With November getting nearer by the day, it’s hard to avoid at least hearing if not participating in heated debates over which candidate would do better on this or that issue.  Everybody has their opinion on which candidate would be best for the economy, but usually the arguments you hear are based more on emotion than facts or objective analysis.  What’s you’ll tend to notice if you listen to these debates is that people will start with the conclusion they want to believe and back things out to arrive at the question, only using facts that support their position and ignoring those that don’t, of course.  Naturally, this is not the most effective way to analyze the candidates and certainly isn’t without bias.  So, objectively, which candidate will be better for the economy?  My answer is that it doesn’t really matter.

Call Me A Cynic

I believe people put far too much stock in who’s the president.  Sure, the president is the nation’s symbolic leader and face of the nation to foreigners, but how much influence does the president have on economic policy independent of congress?  The answer is, practically none.  This isn’t a mistake, of course.  The framers of the constitution made certain to limit the president’s ability to cause damage without interference from congress. 

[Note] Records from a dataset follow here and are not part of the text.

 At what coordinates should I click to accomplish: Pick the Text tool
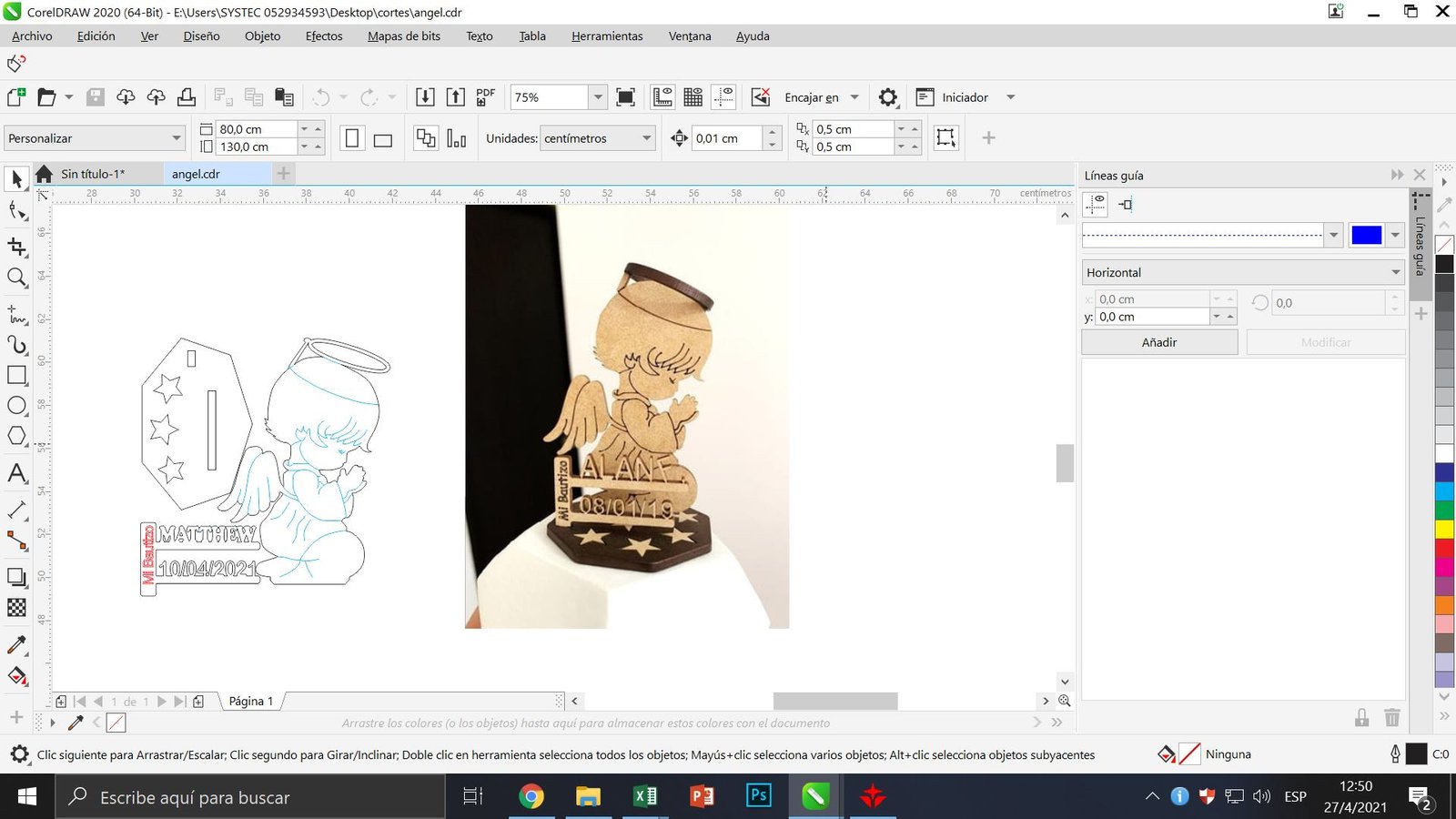[x=16, y=473]
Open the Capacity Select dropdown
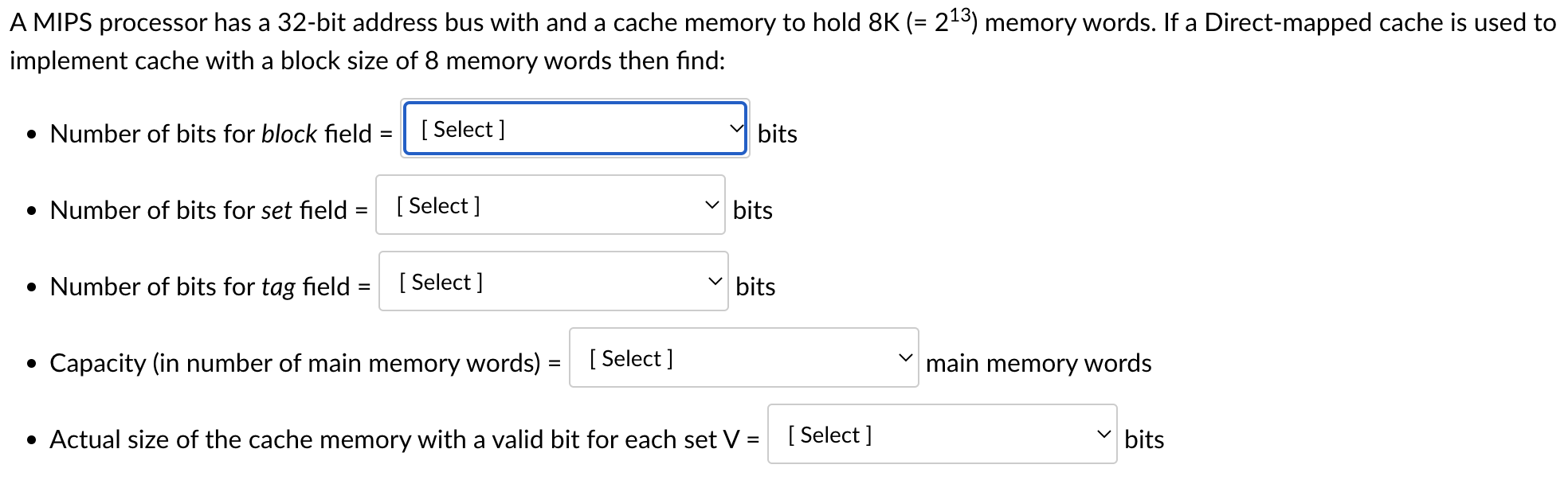1568x484 pixels. click(743, 359)
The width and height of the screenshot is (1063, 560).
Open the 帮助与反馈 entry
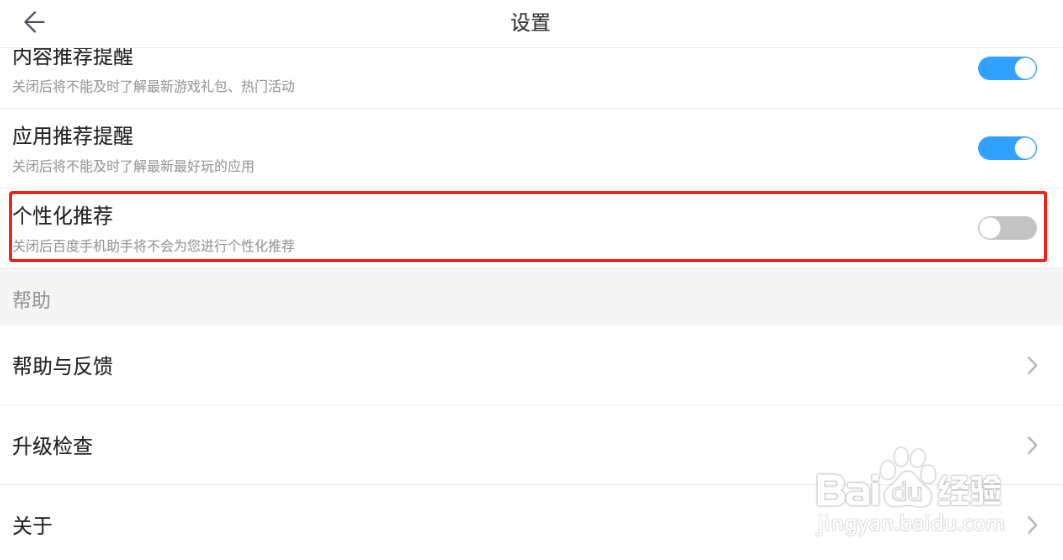[x=532, y=365]
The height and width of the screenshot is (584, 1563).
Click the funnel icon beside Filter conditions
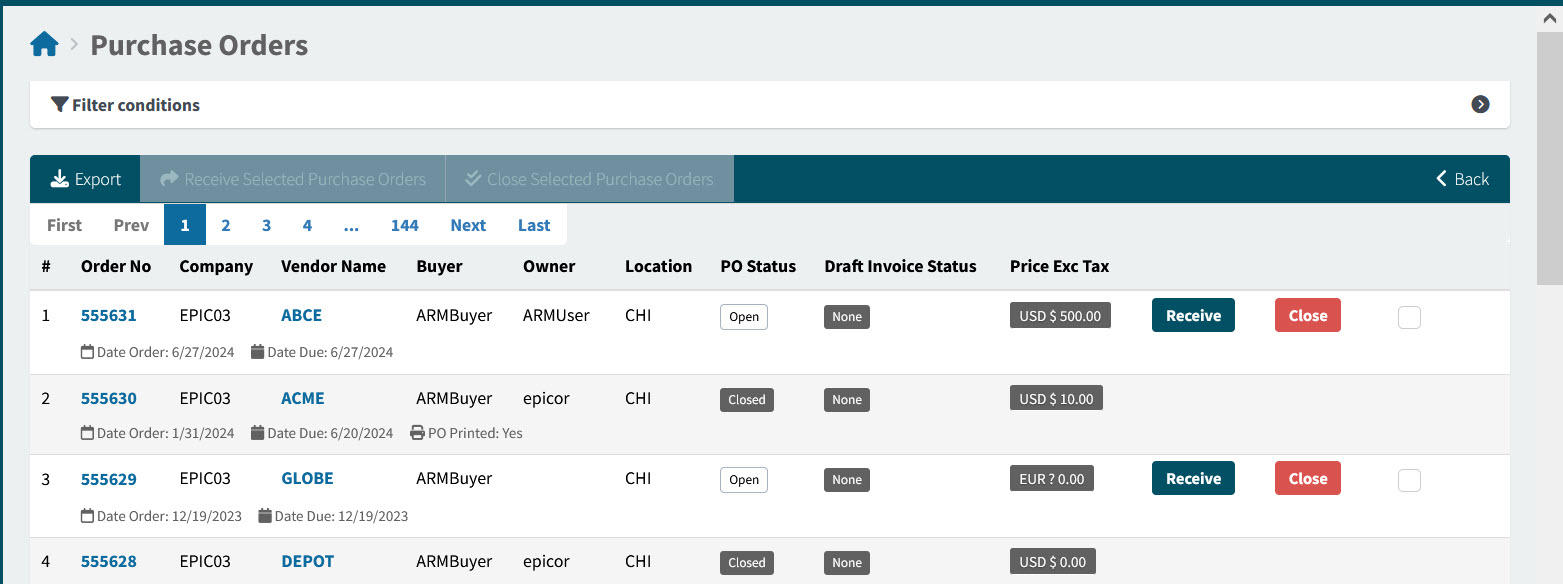coord(59,105)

So if the president doesn’t really have that much influence on the economy, why  all the debate?  Because people focus far too much on “plans.”  Obama supporters will cite his tax plan as evidence he would be good for the economy.  After all, they’ll say, he will lower taxes on the lower and middle class and thereby stimulate consumer spending.  But will he actually lower taxes?  Of course not.  That’s up to congress.  The best Obama could do is ask nicely and maybe play the dirty politics game to win support for his proposals, but he certainly can’t go around just lowering taxes for anybody.  Ditto for McCain.  Their respective proposals are just that:  proposals.  In fact, there is absolutely no chance either proposal would make it through congress unchanged.  Making judgements based on proposals with no chance of passing seems unwise to me.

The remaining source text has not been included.